Simon bowed. If he had had a chance to inspect himself in a mirror and discover the ravages which the night’s ordeal had worked on his appearance, he might have been less surprised that the detective had taken so long to identify him.
“Congratulations, brother,” he murmured. “A very pretty job of work. I suppose you’re just practising tracking people down. Let’s see—is there anything else I can give you to play with?…We used to have a couple of fairly well-preserved clues in the bathroom, but they slipped down the waste-pipe last Saturday night—”
“Listen again, sucker,” the detective cut in grittily. “You’ve had your gag, and the rest of the jokes are with me. If you play dumb, I’ll soon slap it out of you. The best thing you can do is to come clean before I get rough. Understand?”

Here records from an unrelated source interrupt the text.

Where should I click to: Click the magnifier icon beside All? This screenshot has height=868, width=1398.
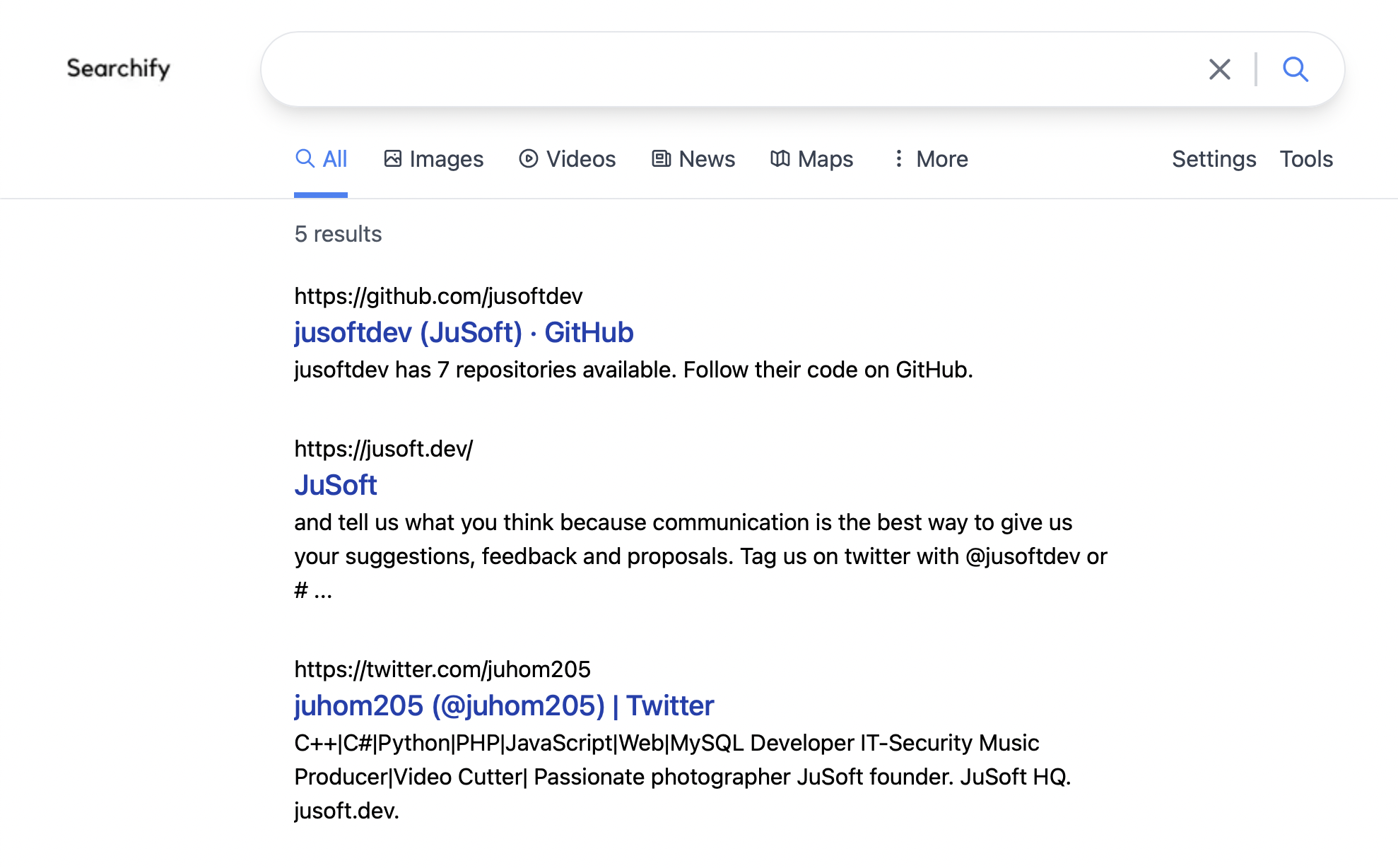pos(305,158)

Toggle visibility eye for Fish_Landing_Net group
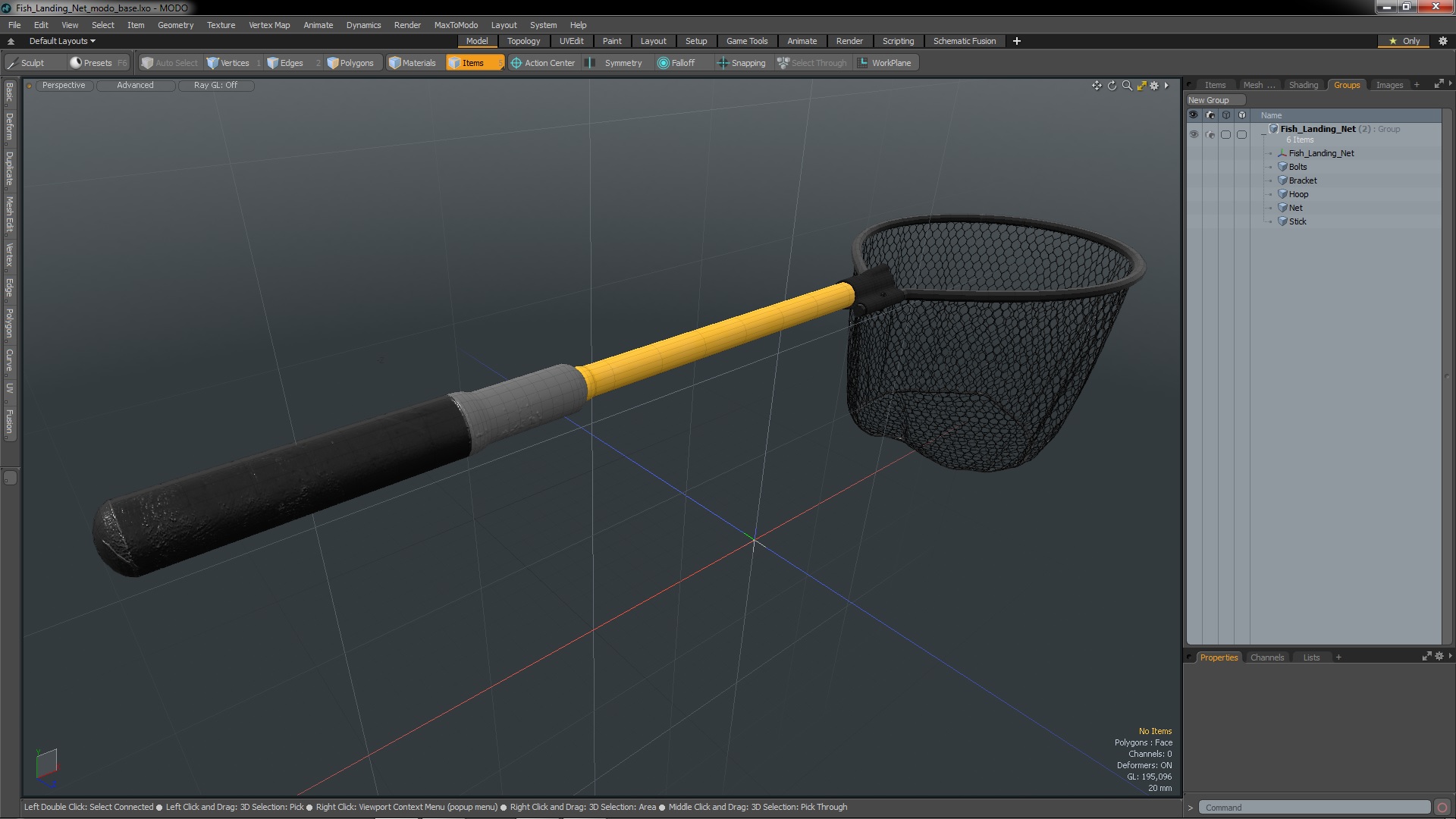click(1194, 134)
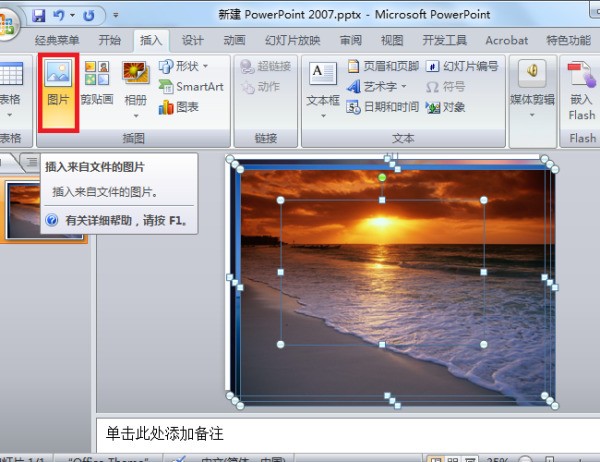Switch to the 设计 Design tab

[193, 41]
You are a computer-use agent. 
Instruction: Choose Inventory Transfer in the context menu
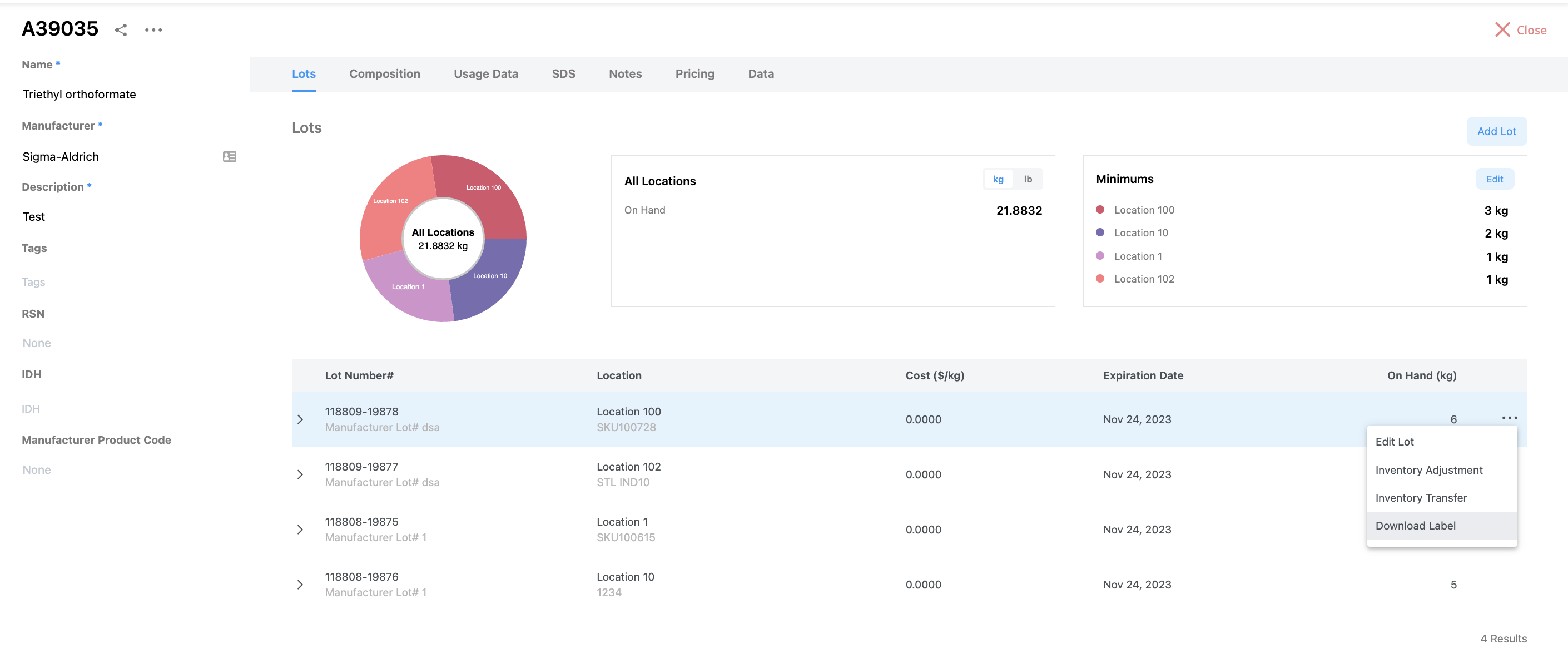click(x=1421, y=498)
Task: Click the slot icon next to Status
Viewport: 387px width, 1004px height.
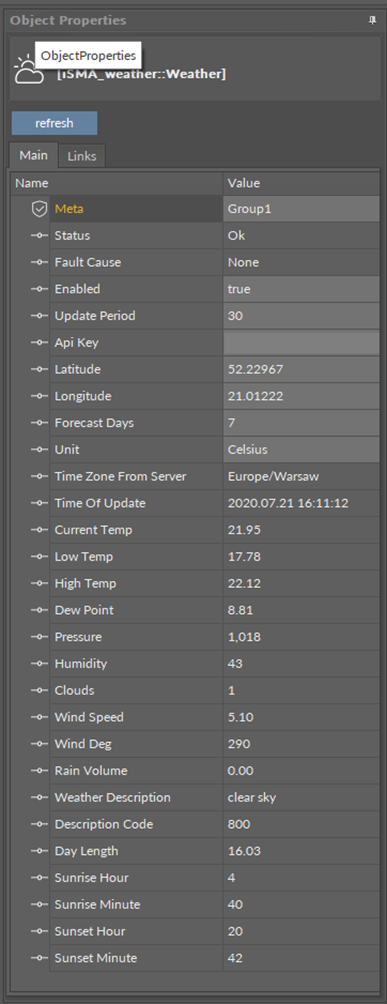Action: click(x=40, y=236)
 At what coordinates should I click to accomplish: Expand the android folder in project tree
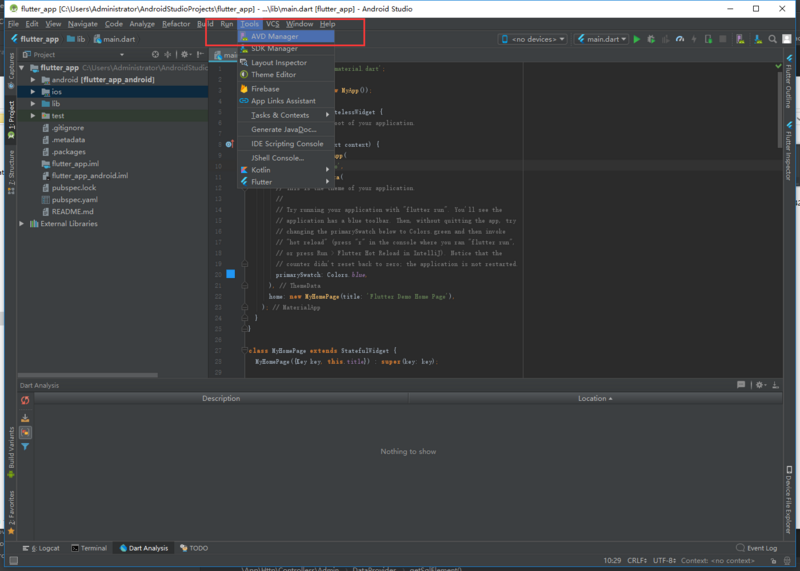point(33,80)
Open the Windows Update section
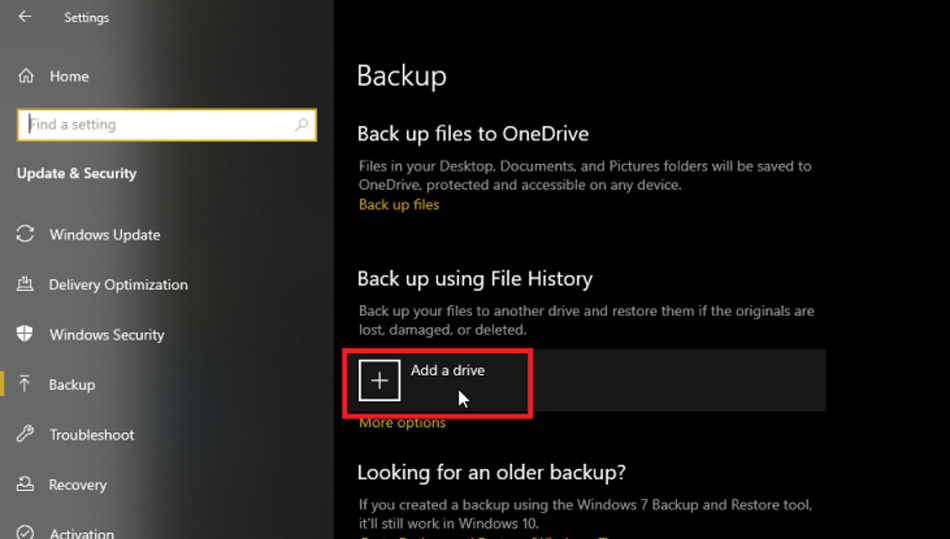 pyautogui.click(x=105, y=235)
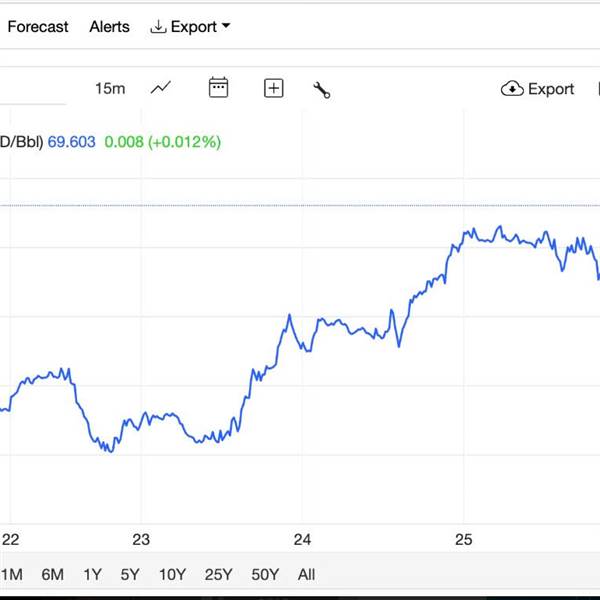Open the wrench tools icon

tap(322, 90)
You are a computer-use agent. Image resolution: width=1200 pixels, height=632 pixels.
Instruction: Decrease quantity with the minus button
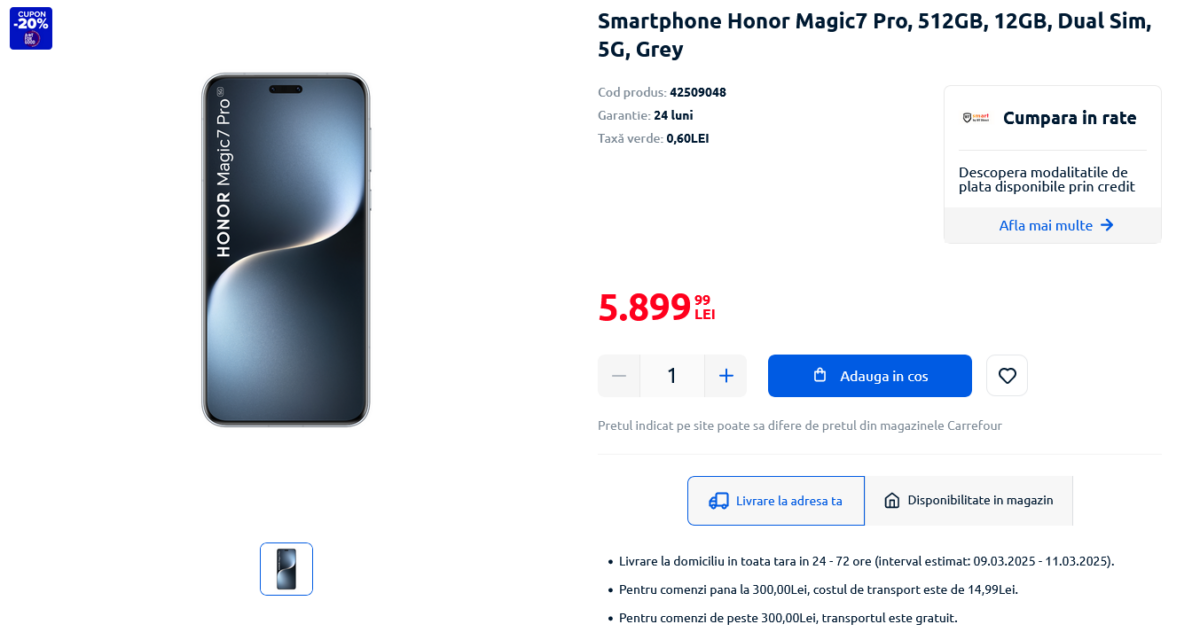(619, 376)
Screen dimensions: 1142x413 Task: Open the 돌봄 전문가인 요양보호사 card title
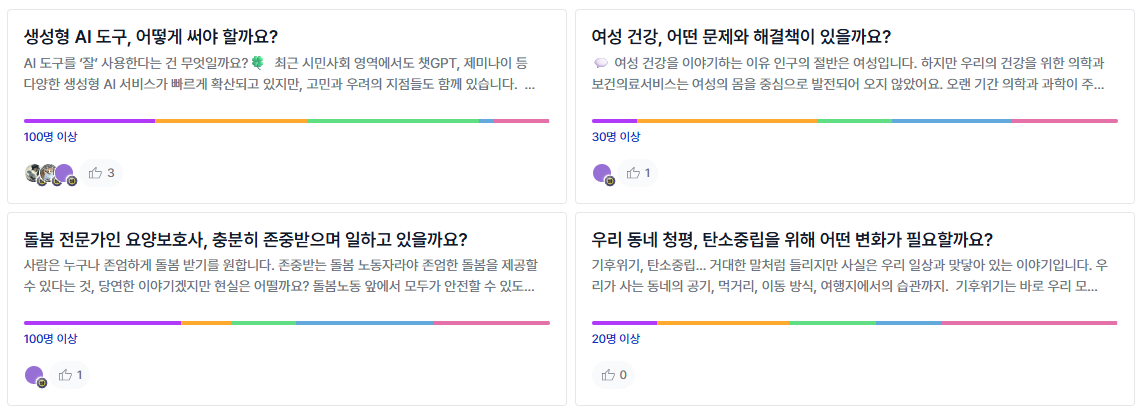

The Saint indicated that he understood. His eyes were still bright, his demeanour was as cool and debonair as it had always been, but a sense of ultimate defeat hung over him like a pall. Was this, then, the end of the adventure and the finish of the Saint? Was he destined after all to be ignominiously carted off to a cell at last, and left there like a caged tiger while on four continents the men who had feared his outlawry read of his downfall and gloated over their own salvation? He could not believe that it would end like that, but he realised that for the last few hours he had been playing a losing game. Yet there was not a hint of despair or weakness in his voice when he spoke again.
“You don’t want much, do you?” he remarked gently.
“I want plenty with you,” Kestry shot back. “Where’s this guy Valcross?”
“I haven’t the faintest idea,” said the Saint honestly.
Before he realised what was happening, Kestry’s great fist had knotted, drawn back, and lashed out at his face. The blow slammed him back against the door and left his brain rocking.